Chocolate Turtle Cookies
1 cup flour
1/3 cup cocoa powder
1/4 tsp salt
1/2 cup butter, softened
2/3 cup sugar
1 egg, separating the yoke and the white
2 tablespoons milk
1 teaspoon vanilla
1 cup pecans, finely chopped
Caramel Filling
12 soft caramel candies
3 tablespoons heavy cream
Chocolate Drizzle
1/2 milk chocolate chips
1 teaspoon coconut oil
In your mixing bowl, start by combining the four, cocoa powder, and salt. Mix together and set aside. Next, in your electric mixing station, combine the butter and sugar until it is light and fluffy, about two minutes. Add egg yoke, milk, and vanilla. Mix well. On a low speed, slowly start to add your dry mixture. When everything is combined, wrap dough in plastic wrap and refrigerate for an hour.
After an hour, preheat oven to 350. Then, take the remaining egg white and whisk it until it is frothy. Prep the pecans if needed (I needed to chop mine more than they came because I wanted finer bites). Then, roll the dough into one inch balls.
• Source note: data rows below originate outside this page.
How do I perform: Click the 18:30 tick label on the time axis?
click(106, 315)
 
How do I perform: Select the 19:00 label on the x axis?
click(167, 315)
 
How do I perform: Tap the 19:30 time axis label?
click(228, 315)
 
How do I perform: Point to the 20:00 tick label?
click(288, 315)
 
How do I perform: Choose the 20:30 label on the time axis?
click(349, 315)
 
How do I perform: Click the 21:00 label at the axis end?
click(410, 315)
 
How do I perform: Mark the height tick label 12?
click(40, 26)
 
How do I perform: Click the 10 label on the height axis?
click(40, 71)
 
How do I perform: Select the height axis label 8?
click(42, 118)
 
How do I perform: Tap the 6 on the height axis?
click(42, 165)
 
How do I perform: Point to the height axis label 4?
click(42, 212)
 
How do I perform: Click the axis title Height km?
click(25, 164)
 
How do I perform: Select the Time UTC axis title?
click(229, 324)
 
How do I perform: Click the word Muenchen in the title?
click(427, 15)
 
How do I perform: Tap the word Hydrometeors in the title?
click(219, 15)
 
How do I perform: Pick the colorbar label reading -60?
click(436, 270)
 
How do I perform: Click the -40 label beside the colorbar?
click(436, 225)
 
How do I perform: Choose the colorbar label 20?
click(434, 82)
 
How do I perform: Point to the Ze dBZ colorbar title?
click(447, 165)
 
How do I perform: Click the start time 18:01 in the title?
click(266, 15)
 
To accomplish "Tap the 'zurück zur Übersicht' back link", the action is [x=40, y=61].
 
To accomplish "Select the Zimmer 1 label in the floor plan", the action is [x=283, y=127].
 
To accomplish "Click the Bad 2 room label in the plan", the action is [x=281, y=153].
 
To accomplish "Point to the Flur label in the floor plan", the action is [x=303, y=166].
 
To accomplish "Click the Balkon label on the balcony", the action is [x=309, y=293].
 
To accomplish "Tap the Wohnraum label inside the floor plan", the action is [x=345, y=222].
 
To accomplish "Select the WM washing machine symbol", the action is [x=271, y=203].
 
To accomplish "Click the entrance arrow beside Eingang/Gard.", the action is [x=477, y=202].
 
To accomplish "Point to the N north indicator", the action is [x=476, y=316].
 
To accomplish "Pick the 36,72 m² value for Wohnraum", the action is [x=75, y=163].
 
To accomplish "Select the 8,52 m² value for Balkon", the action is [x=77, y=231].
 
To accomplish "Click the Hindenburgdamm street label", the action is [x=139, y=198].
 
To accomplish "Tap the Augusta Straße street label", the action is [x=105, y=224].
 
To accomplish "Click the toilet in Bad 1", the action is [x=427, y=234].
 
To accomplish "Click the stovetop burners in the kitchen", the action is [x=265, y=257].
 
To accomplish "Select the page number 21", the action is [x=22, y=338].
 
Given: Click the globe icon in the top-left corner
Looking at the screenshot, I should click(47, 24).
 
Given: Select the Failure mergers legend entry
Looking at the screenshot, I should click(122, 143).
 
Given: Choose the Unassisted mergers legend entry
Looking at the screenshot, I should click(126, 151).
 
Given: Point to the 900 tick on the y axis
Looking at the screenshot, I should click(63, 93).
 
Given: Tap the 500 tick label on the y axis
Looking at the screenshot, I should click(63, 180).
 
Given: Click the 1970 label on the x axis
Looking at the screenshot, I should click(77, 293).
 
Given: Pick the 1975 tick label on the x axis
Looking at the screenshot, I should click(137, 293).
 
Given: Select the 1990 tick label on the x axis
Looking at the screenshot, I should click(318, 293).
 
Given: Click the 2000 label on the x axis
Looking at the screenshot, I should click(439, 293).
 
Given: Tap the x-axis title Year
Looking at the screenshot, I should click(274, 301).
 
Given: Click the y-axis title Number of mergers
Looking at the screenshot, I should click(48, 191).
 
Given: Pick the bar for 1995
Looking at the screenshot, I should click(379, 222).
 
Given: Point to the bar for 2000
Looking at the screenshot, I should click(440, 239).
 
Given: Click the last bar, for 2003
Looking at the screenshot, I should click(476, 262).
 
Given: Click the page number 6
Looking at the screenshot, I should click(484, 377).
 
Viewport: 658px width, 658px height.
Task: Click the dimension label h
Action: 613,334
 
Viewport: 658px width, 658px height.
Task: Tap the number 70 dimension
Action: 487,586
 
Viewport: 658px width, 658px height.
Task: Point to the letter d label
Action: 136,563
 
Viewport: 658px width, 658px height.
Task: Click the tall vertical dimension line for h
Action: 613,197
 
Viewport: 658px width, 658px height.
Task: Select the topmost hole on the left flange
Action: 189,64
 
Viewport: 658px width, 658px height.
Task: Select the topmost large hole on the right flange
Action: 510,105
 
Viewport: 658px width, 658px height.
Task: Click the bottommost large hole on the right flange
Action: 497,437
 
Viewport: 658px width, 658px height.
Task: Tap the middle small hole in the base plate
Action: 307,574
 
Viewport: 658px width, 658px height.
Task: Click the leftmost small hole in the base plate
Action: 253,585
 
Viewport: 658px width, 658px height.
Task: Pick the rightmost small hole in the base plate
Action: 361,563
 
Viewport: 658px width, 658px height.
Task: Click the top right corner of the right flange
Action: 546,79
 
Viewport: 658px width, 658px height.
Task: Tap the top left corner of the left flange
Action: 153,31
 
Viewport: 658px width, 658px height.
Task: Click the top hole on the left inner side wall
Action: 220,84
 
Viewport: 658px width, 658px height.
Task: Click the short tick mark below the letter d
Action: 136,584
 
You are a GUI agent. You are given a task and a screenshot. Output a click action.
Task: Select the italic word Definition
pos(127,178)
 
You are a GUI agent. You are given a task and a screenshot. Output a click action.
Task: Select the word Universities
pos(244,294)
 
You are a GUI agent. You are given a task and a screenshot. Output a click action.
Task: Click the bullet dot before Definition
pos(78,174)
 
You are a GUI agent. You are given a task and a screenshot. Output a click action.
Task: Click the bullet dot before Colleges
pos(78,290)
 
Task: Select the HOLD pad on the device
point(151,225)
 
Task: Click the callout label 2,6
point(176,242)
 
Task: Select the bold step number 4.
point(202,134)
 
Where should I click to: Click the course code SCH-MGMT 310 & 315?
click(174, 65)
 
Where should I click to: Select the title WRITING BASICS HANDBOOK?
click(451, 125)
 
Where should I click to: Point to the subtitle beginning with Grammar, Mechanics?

Coat each ball in the egg white, then roll in it the pecans. Next, place balls on a parchment paper lined cookie sheet. Taking a clean round teaspoon, make a small indent in the center of the cookie with the back side of the spoon on each ball.
Bake at 350 for 12 minutes. While the cookies are baking, begin to prepare the caramel filling. In a microwave safe bowl, add the caramel candies to the heavy cream. Melt the mixture in the microwave using 30 second intervals, stirring in between, until creamy. When the cookies are finished, use the teaspoon again to make a defined indentation in the center. Drop about a teaspoon of caramel sauce into each cookie’s center.
Now, if you desire, is the time to prep the chocolate drizzle. Same concept as above, add the chocolate chips to a microwave safe bowl with coconut oil and melt in 30 second intervals until smooth. Add chocolate to a ziplock baggie and barely snip off the corner of the bag. Pipe the chocolate onto the cookie in a checkered pattern.
Let refrigerate for twenty minutes before serving to allow everything to set. Enjoy!